Morena, una serpiente que se muerde la cola

Sin Censura

Por: Víctor R. Hernández G.

La CNTE, esa organización de maestros de la izquierda radical, está desatada. Con cuerdas derribaron y vandalizaron las figuras de futbolistas instaladas en Paseo de la Reforma. Las golpearon con palos, les quitaron la ropa, arrancaron el balón decorativo y quemaron los uniformes. Tuvieron que llegar los bomberos a apagar el fuego. Solo se salvó la figura con el uniforme de México.

Bloquearon Reforma desde el Caballito hasta Chapultepec, afectando también los carriles centrales del Circuito Interior en ambos sentidos. Amenazan con boicotear el Mundial de Futbol 2026, que arranca en nueve días. Y nadie los para.

Este caos no es un accidente. Es creación pura de la 4T.

En 2013, con la reforma educativa de Enrique Peña Nieto, la CNTE fue reducida a un grupúsculo. Perdió el control de las plazas magisteriales —que antes se repartían por lealtad y no por mérito— y le congelaron el financiamiento. Sin poder y sin dinero, quedó prácticamente muerta.

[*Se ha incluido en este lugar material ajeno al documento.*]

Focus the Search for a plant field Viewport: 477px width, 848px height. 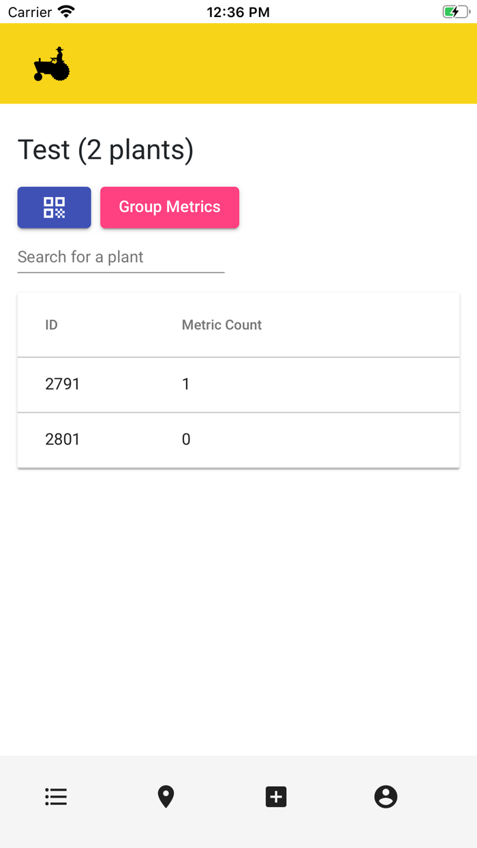[121, 258]
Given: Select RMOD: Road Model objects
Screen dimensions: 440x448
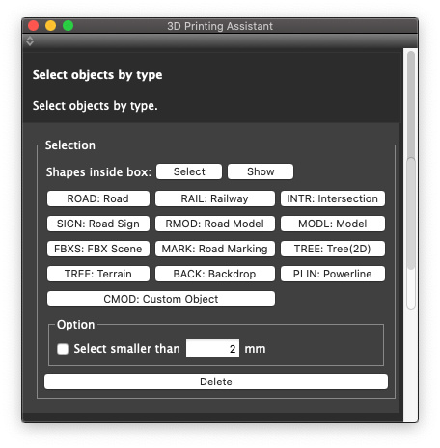Looking at the screenshot, I should tap(215, 224).
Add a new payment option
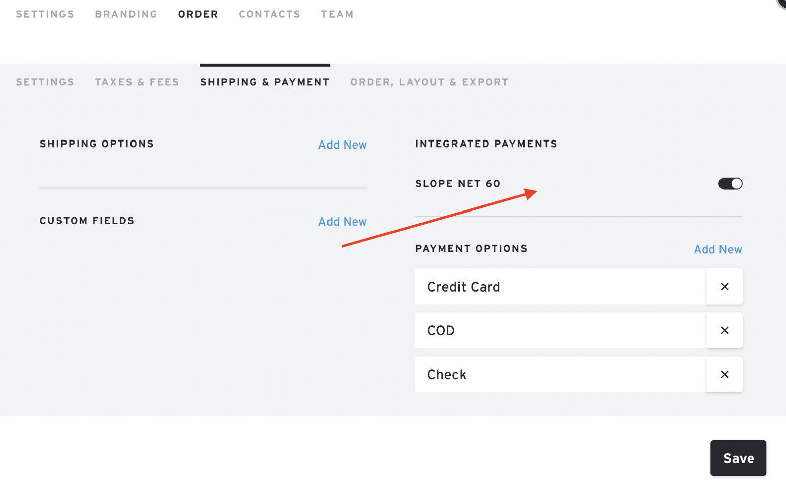Viewport: 786px width, 492px height. [717, 249]
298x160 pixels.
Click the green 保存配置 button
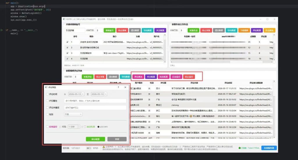coord(95,139)
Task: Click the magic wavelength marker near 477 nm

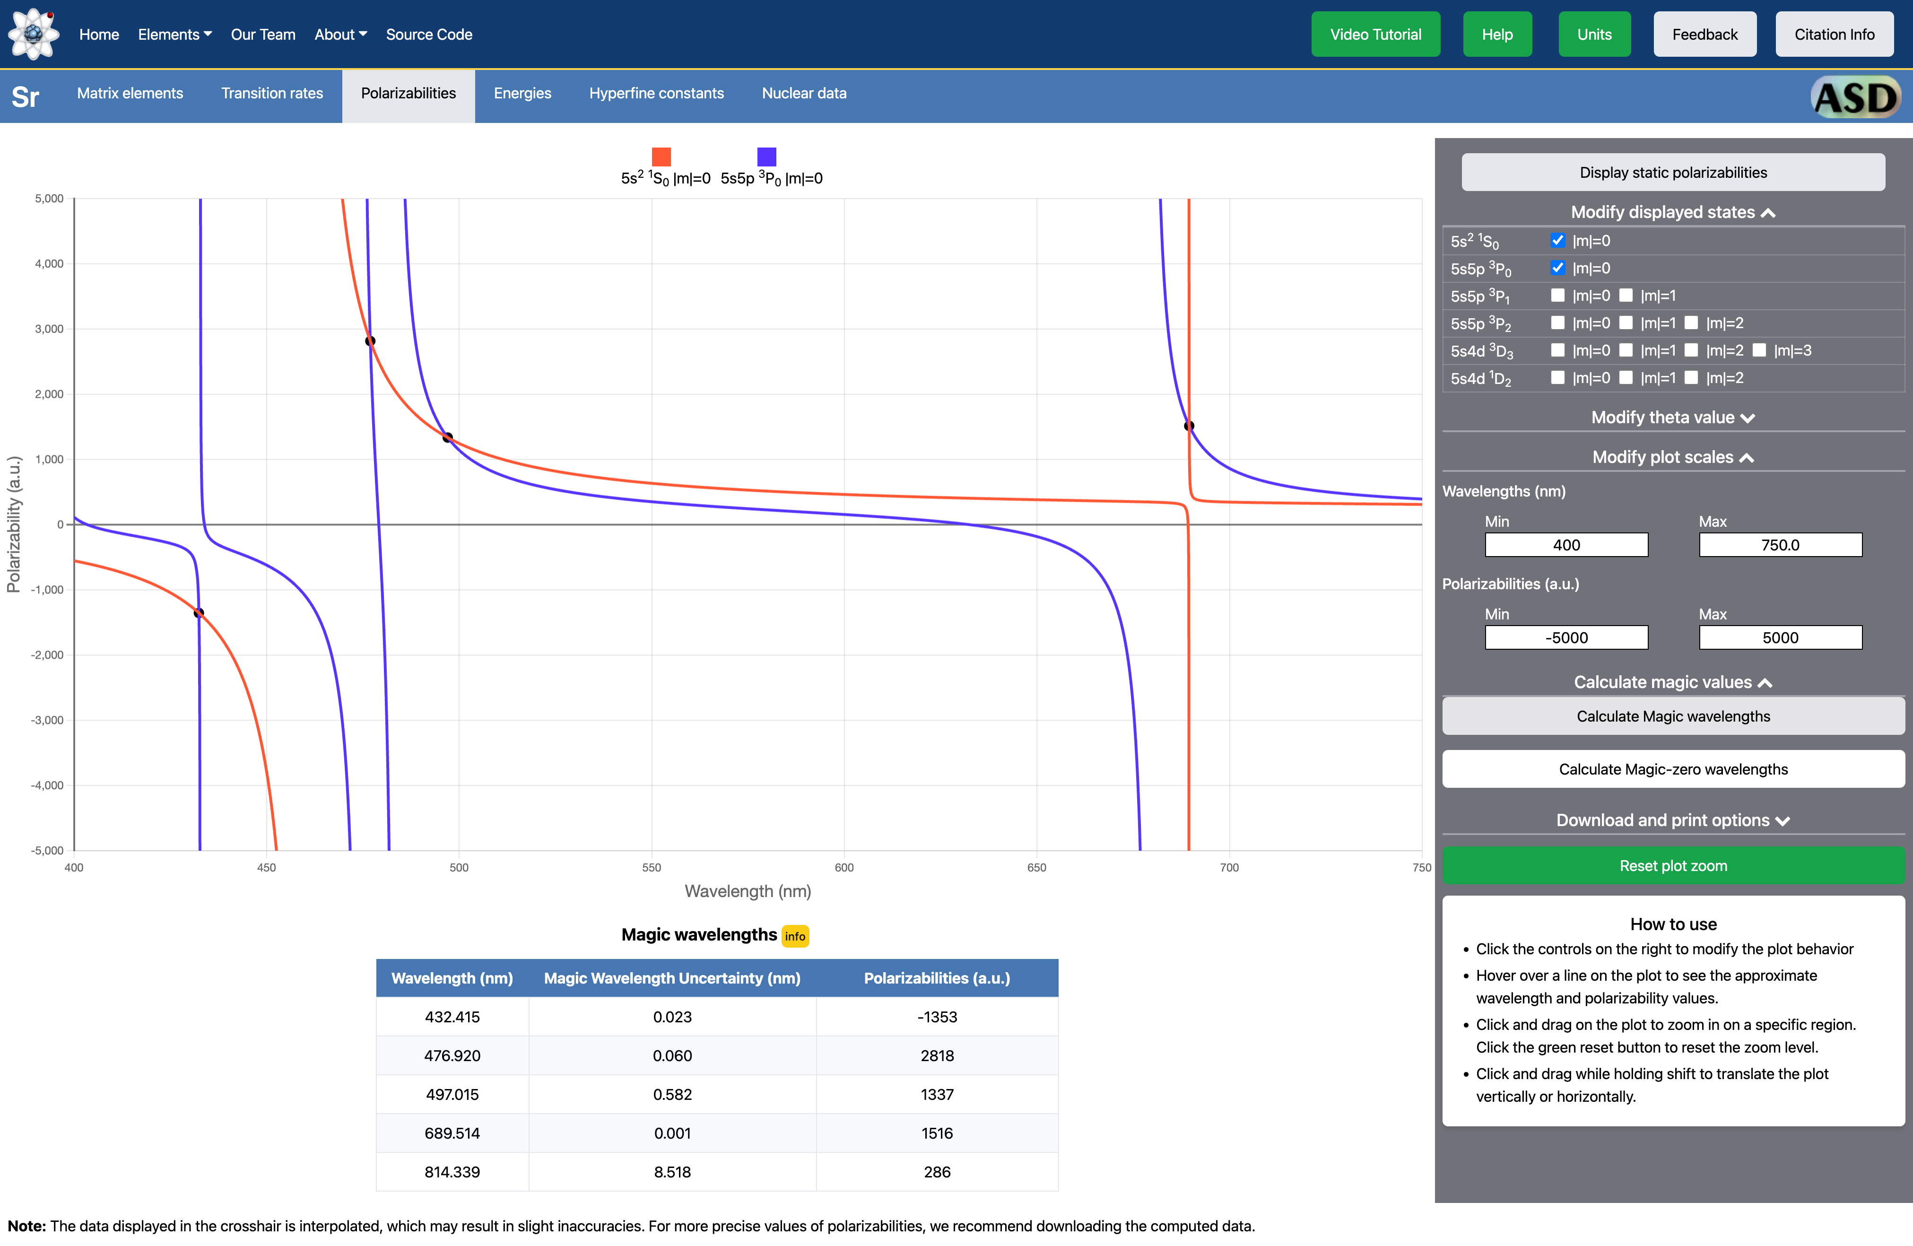Action: (x=371, y=341)
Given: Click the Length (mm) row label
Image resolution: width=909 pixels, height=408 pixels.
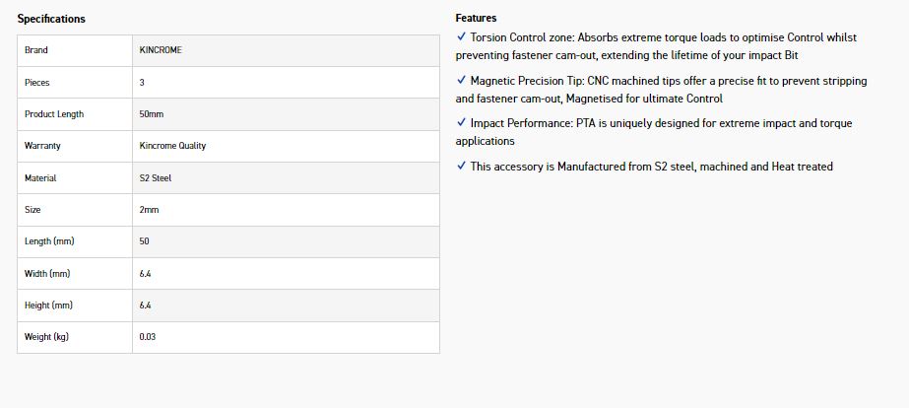Looking at the screenshot, I should 49,241.
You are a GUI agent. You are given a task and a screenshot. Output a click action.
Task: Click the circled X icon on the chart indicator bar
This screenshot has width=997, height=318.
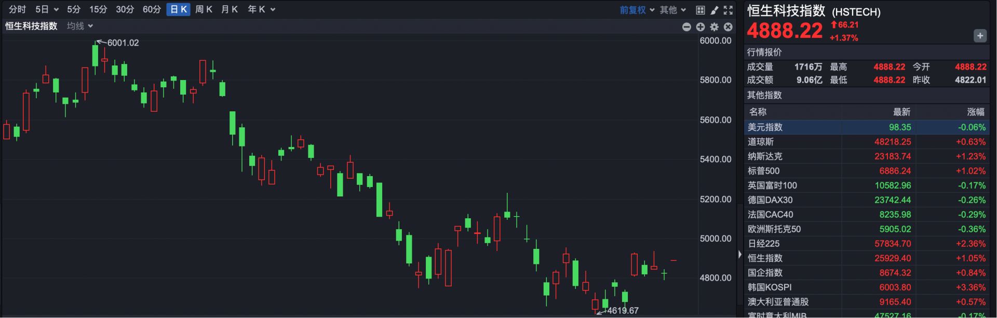(x=728, y=27)

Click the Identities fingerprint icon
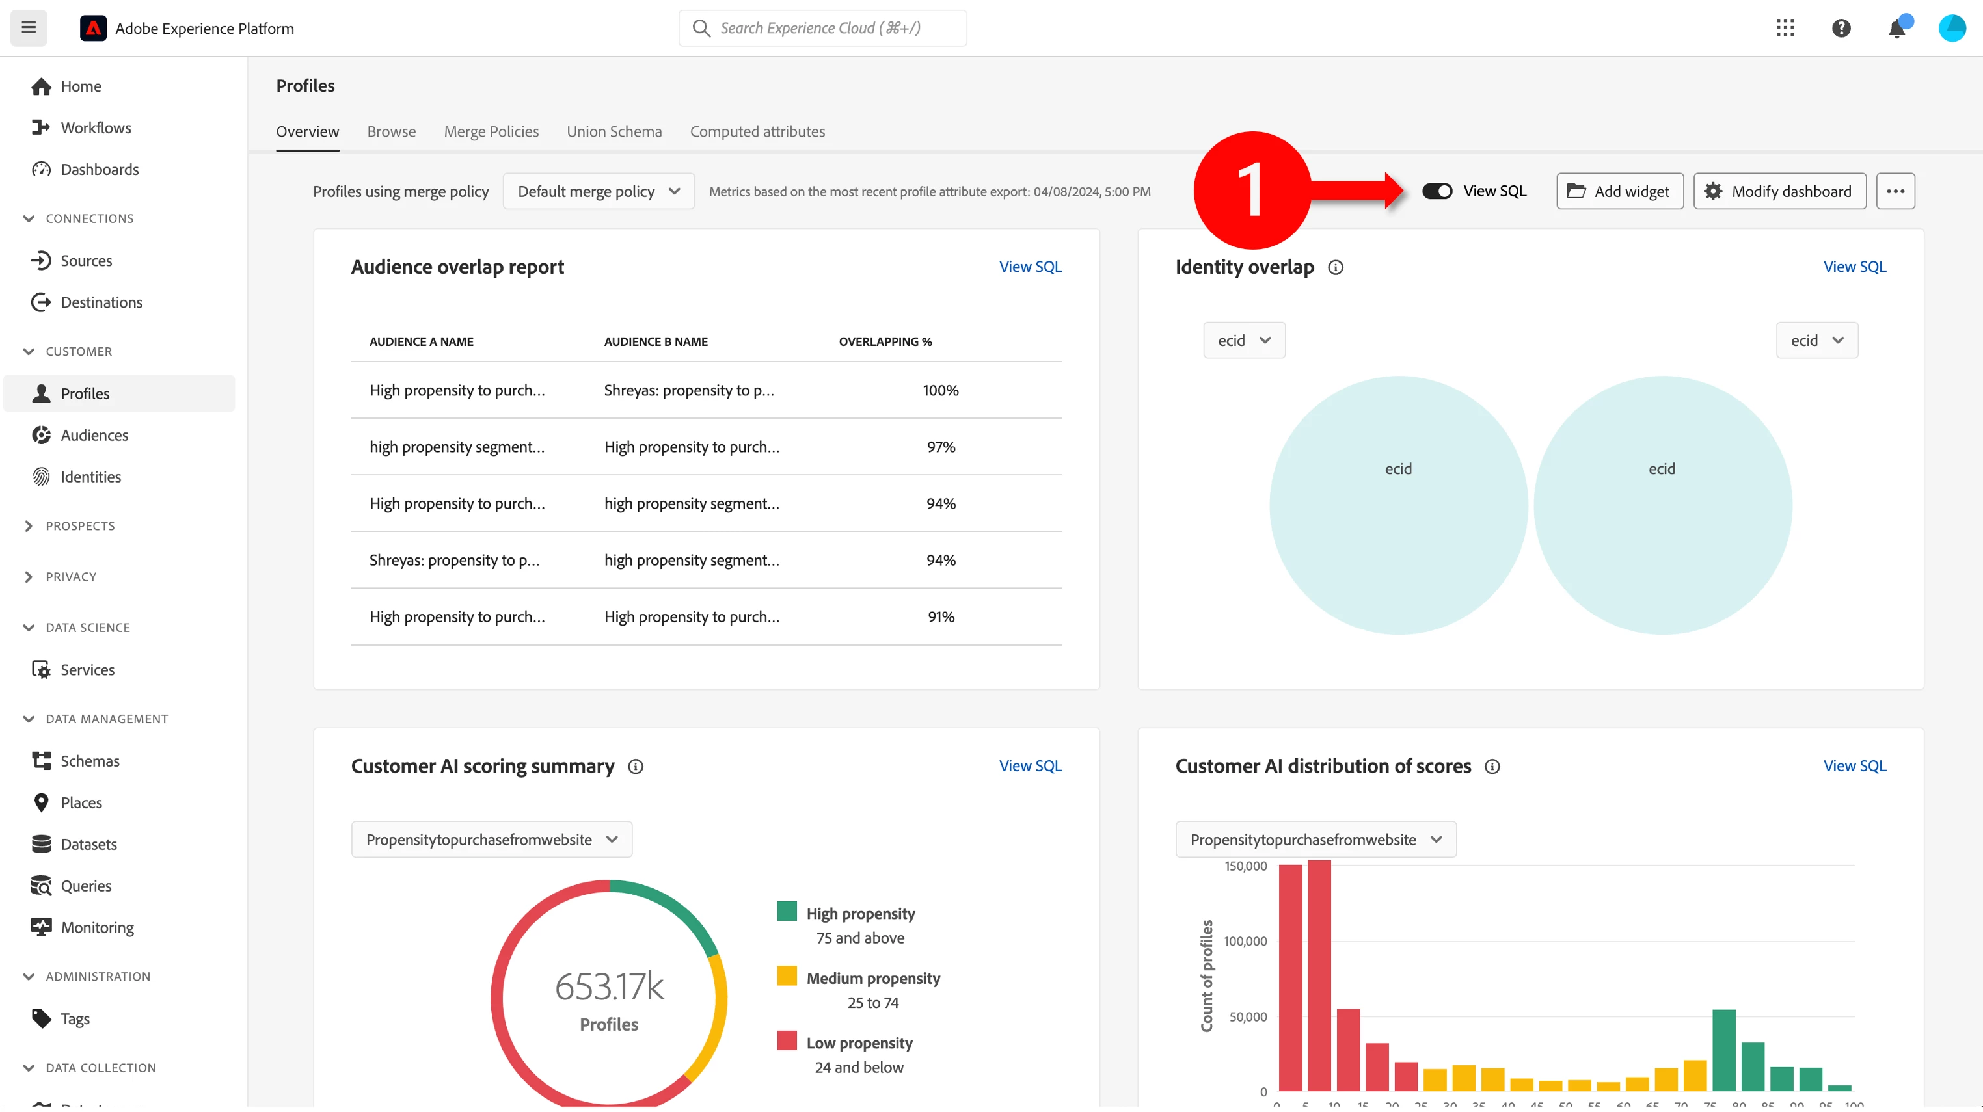point(41,476)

Entonces llegó Andrés Manuel López Obrador. La CNTE apostó todo por él y él les cumplió. Desapareció la reforma educativa, les regresó el poder, les inyectó miles de millones de pesos y les entregó de nuevo el control de la educación en varios estados. Morena revivió a la serpiente.

Ahora, con Claudia Sheinbaum, los mismos maestros que ayudaron a ponerla en Palacio Nacional exigen más: más dinero, más poder, más concesiones. Y como no les basta, hacen lo que siempre han hecho: marchar, bloquear, vandalizar y paralizar.

En Oaxaca, Guerrero y Chiapas tienen escuelas cerradas. En la Ciudad de México han convertido el centro en un caos, cerrado comercios, enfrentado a la policía (un maestro perdió un ojo) e incluso impidieron que la Presidenta se reuniera presencialmente con el vicepresidente de España, obligándola a una videollamada.

La CNTE es el monstruo que Morena creó y ahora no puede controlar.

Porque en el fondo son aliados históricos. Votaron por López Obrador, votaron por Sheinbaum y Morena les pagó resucitándolos. Hoy esa factura les está pasando. La serpiente se muerde la cola.

Mientras esto ocurría en Reforma, una comisión de la CNTE estuvo cuatro horas en la Secretaría de Gobernación con Rosa Icela Rodríguez, Mario Delgado y Martí Batres. Salieron sin acuerdos. No hay fecha concreta para que Sheinbaum los reciba. Por eso anunciaron que el plantón en el Centro Histórico continúa.

El gobierno federal emitió un comunicado tibio: “respetamos la manifestación pacífica, pero condenamos la violencia y el vandalismo”. Palabras que suenan huecas cuando los responsables del desastre son ellos mismos.

Este es solo un aperitivo de lo que puede venir. La CNTE tiene el Mundial en la mira y sabe que tiene a Morena contra la pared. Si intensifican las acciones, el costo político y de imagen será brutal.

Morena revivió a la CNTE pensando que sería su aliado incondicional. Hoy ese aliado se ha convertido en su peor pesadilla.

Y se lo tienen que comer completo. Sin excusas. Sin culpar al “neoliberalismo” ni al PRIAN. Ellos lo crearon. Ellos lo alimentaron. Ahora que lo resuelvan.